今すぐ確かめる手順:部内リーグが終わったら、順位表の画面を部員全員で1回見てください。「誰と誰がゲーム率で入れ替わったか」を1つ話題にするだけで、次のリーグの試合の入り方が変わります。
使う前に決めておくこと
- 誰が入力するか——団体戦は1人、トーナメントは本部の記録係、のように試合ごとに1人
- 名前をどう出すか——本名か・名字だけか・あだ名か。未成年は保護者の了解の範囲で
- 公開の範囲——「リンクを知っている人だけ」で始め、広く公開するかは後で決める
- 主催者の決まり——大会では、コート脇のスマホの扱いを要項で確かめる。公式の記録は本部のもの
写真や動画は載りません。載るのは点数・表示名・コメントだけで、了解のない実名などを見つけたら「通報」で一覧から外せます。会場での応援やアドバイスの決まりは卓球の試合の見方にまとめています。
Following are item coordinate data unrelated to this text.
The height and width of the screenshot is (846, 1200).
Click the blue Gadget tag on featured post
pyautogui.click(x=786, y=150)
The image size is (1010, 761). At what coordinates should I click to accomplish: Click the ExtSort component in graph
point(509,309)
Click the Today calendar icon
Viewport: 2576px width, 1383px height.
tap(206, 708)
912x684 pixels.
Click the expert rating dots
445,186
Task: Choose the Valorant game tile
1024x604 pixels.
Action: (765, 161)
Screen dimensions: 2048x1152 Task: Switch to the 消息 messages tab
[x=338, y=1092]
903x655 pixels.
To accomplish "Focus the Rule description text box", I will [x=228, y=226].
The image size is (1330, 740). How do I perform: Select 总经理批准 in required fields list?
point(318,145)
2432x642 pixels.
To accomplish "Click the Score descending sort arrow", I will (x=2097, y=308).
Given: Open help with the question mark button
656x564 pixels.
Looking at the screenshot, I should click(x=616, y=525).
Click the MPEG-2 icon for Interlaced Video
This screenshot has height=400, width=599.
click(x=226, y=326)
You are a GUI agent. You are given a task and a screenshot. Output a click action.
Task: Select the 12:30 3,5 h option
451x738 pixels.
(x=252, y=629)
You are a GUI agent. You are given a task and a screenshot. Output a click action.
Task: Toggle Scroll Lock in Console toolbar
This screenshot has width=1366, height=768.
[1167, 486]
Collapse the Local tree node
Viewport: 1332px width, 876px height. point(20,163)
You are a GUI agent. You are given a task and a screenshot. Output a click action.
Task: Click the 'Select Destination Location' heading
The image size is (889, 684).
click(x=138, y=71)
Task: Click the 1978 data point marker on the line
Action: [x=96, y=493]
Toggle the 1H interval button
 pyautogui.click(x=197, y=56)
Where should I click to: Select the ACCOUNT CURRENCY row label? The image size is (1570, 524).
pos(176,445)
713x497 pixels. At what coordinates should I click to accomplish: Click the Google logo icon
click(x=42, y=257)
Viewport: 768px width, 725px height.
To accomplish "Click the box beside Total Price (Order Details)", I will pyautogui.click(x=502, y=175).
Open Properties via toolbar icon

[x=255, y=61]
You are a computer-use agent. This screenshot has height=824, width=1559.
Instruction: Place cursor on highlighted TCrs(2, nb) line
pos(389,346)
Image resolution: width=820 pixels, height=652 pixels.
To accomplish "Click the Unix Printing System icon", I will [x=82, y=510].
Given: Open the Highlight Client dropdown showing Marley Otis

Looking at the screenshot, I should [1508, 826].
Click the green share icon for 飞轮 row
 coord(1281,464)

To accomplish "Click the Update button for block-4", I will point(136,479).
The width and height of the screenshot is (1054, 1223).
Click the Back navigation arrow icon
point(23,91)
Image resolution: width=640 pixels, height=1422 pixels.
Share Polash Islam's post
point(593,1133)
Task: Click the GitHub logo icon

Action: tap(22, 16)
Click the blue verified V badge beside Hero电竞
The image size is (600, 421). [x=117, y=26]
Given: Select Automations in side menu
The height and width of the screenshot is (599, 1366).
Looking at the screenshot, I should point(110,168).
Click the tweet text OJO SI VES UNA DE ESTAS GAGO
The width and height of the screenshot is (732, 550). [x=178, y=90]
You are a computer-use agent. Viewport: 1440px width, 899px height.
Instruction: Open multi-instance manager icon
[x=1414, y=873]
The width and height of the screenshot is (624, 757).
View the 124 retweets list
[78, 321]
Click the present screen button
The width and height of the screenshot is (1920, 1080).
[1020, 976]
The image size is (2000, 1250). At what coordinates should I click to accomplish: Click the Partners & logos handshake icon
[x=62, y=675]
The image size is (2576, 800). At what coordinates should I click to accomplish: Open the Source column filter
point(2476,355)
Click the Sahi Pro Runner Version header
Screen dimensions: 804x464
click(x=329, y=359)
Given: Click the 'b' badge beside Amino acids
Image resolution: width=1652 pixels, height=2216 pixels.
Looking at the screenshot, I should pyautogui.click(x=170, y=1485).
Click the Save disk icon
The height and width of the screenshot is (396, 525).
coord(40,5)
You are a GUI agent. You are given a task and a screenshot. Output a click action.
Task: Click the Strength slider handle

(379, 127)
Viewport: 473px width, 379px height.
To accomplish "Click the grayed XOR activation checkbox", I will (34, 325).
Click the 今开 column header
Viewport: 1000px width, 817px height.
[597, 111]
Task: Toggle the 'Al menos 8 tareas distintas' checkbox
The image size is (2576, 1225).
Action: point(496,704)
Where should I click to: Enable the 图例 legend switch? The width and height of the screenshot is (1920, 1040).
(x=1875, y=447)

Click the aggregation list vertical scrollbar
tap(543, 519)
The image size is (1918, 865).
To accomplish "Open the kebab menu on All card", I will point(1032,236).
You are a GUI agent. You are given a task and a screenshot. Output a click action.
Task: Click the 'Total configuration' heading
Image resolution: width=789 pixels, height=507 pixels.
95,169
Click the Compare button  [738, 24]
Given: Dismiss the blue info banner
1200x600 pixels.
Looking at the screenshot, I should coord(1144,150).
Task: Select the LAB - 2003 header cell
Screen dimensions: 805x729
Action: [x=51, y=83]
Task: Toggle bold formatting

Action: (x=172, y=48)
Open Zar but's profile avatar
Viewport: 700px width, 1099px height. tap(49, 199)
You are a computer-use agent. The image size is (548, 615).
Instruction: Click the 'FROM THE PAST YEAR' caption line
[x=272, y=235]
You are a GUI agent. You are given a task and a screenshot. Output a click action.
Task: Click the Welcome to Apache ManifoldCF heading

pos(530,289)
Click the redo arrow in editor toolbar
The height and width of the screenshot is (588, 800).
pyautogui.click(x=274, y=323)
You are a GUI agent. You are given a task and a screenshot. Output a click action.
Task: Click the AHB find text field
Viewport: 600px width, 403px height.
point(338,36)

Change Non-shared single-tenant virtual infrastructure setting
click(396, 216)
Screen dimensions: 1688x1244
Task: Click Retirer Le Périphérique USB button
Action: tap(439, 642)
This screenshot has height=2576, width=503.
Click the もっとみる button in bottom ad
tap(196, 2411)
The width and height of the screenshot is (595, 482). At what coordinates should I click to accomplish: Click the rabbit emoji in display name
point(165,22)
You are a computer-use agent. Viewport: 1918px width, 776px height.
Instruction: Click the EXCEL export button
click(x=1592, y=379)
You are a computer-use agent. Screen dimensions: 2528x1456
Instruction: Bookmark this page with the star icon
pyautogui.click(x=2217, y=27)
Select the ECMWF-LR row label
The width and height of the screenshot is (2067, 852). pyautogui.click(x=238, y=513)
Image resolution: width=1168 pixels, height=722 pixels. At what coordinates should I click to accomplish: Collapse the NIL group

今すぐ確かめる手順:部活で使い始める前に、顧問の先生に「名前の出し方」と「公開の範囲」の2つを聞いてください。この2つが決まっていれば、あとは記録係が手順どおりに進めるだけです。
よくある質問
まとめ
練習試合や部内リーグの記録は、誰でも試合速報で紙の対戦表をスマホに置き換えると楽になります。団体戦の合計点、トーナメントの勝ち上がり図、リーグ戦の星取表と順位が、結果を入れるだけで自動で出ます。
部活で毎週使うなら、部活ページに部員名簿を1回入れるのが近道です。以後は名簿から選ぶだけで、練習試合・部内・対外を種類ごとに残せます。
紙の記録用紙は写真から取り込めます。読み込んだら名前を1回見直す。写真は外部のAIで読み取るので、写したくないものが入らないように撮る。この2つだけ守ってください。
使う前に決めるのは誰が入力するか・名前の出し方・公開の範囲・主催者の決まりの4つです。公式の記録は本部のもので、スマホの表は見せるため・残すためのものです。